Tongue piercing linked to gab between teeth

The gap-toothed look has worked for
singers Madonna and Amy Winehouse and True Blood actress Anna Paquin, but
dentists are warning that people with pierced tongues could inadvertently find
themselves with similar, unwanted gaps.

According to a new study, playing
with a tongue stud could lead to a gap between the front teeth.

The research, carried out at the
University at Buffalo in New York, suggested that tongue piercing could be a
major cause of unnecessary orthodontic issues.

The report claimed that those with
tongue piercings were likely to push the metal stud up against their teeth and
consequently cause gaps and other problems to arise.

Chief executive of the British
Dental Health Foundation, Dr. Nigel Carter, said the study highlights the risks
that tongue piercings have on oral health.

Mr. Carter said: “It’s certainly
something to think about before going out to get a tongue piercing. The
temptation of playing with the stud in the mouth would be very high and in time
this could lead to hundreds of pounds worth of corrective treatment.

“The results of this study stress
the risks that are associated with tongue piercings. As well as causing an
apparent gap, oral piercings can also lead to chipped teeth and infection.

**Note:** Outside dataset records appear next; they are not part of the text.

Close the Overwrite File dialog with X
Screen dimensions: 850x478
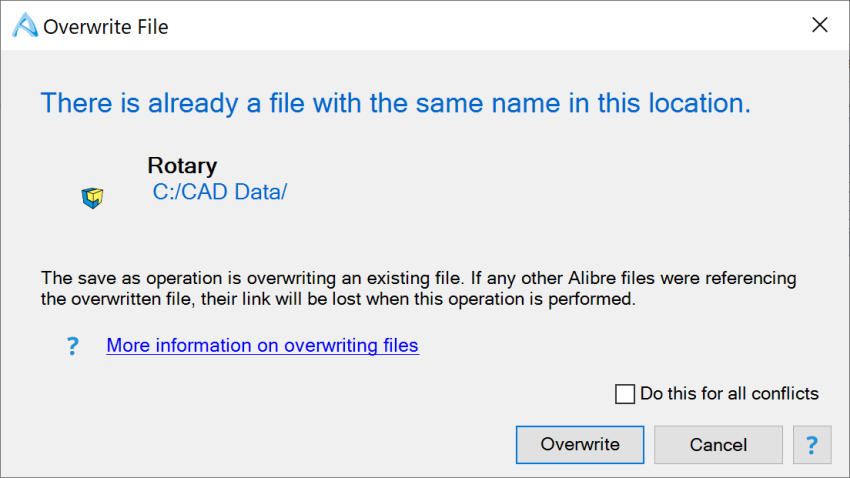[x=820, y=25]
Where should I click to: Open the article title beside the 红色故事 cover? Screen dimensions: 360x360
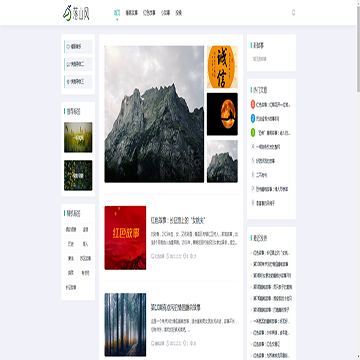coord(180,220)
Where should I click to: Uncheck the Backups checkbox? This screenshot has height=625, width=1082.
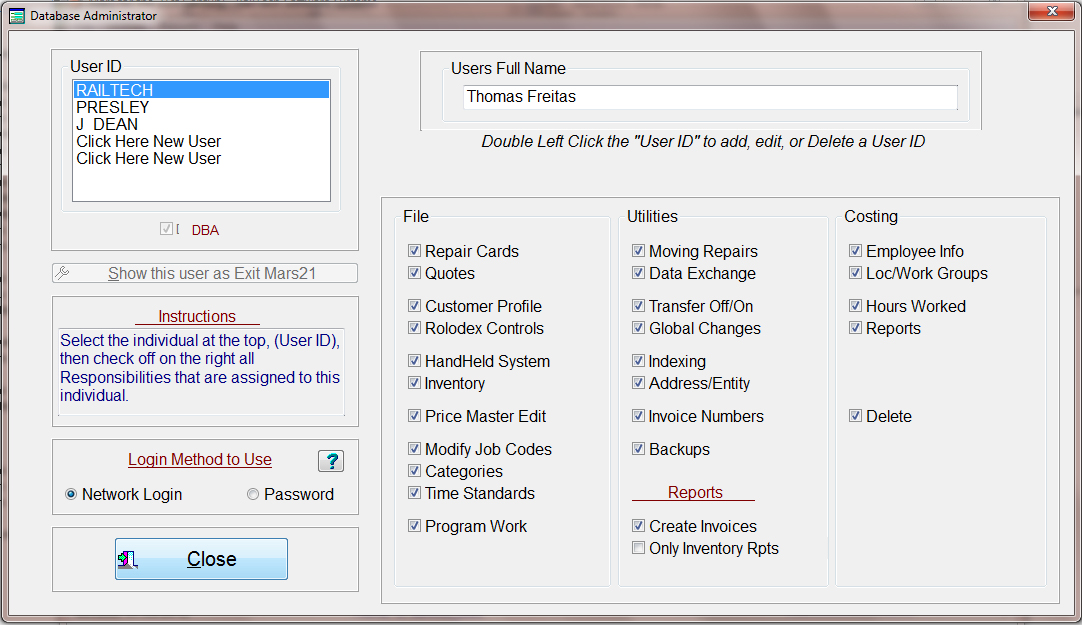638,449
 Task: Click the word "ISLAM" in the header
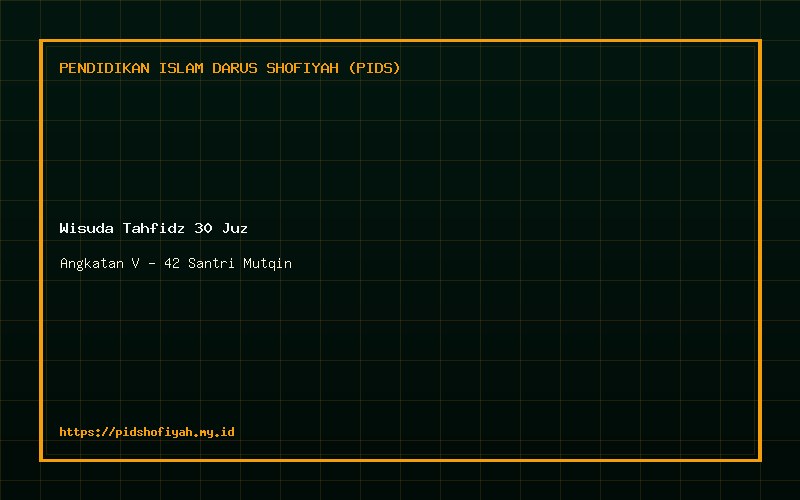click(x=181, y=68)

“In order to avoid such health
problems in the future, along with the spiralling costs of any related
treatment, I would advise people to stay clear of tongue piercings.”

Lead author of the study, Sawsan
Tabbaa, said that “force, over time, moves teeth” and that the results are
caused by people playing with their studs crop up in a “very high per cent of
the cases”.

A professor of orthodontics at the
University at Buffalo School of Dental Medicine, Ms Tabbaa explained that tooth
damage was common in both past and current case studies.

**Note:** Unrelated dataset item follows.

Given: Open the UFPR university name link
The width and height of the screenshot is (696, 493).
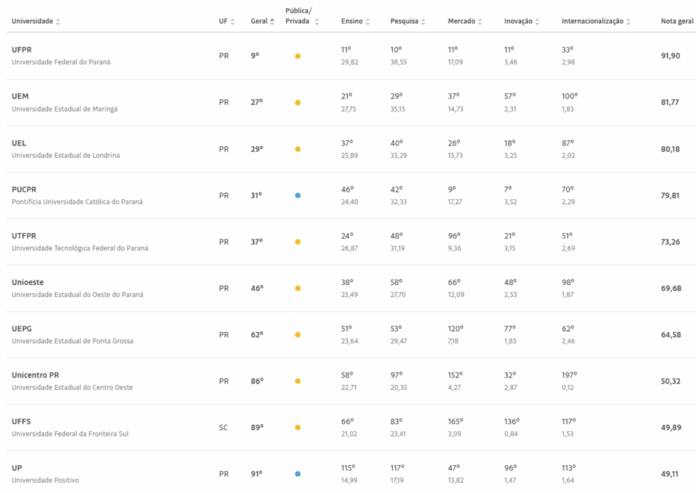Looking at the screenshot, I should click(x=22, y=49).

The current study featured a
26-year-old female patient and showed that a space, known to dentists as
diastema, between the upper front teeth had appeared during a period of seven
years, as the metal bar was pushed against and between the teeth.

The patient provided researchers
with photographs to show that she had no diastema before having her tongue
pierced. It was strongly thought that positioning of the tongue stud between
the maxillary central incisors caused the midline space between the front

The only solution was for the
patient to wear a fixed brace for an extensive period of time.

The author concluded that tongue
piercing could result in serious injuries, not just to teeth but said they have
also been associated with haemorrhages, infections, trauma to the gums and, in
the worst cases, brain abscesses.

The results of the study were
published in the Journal of Clinical Orthodontics.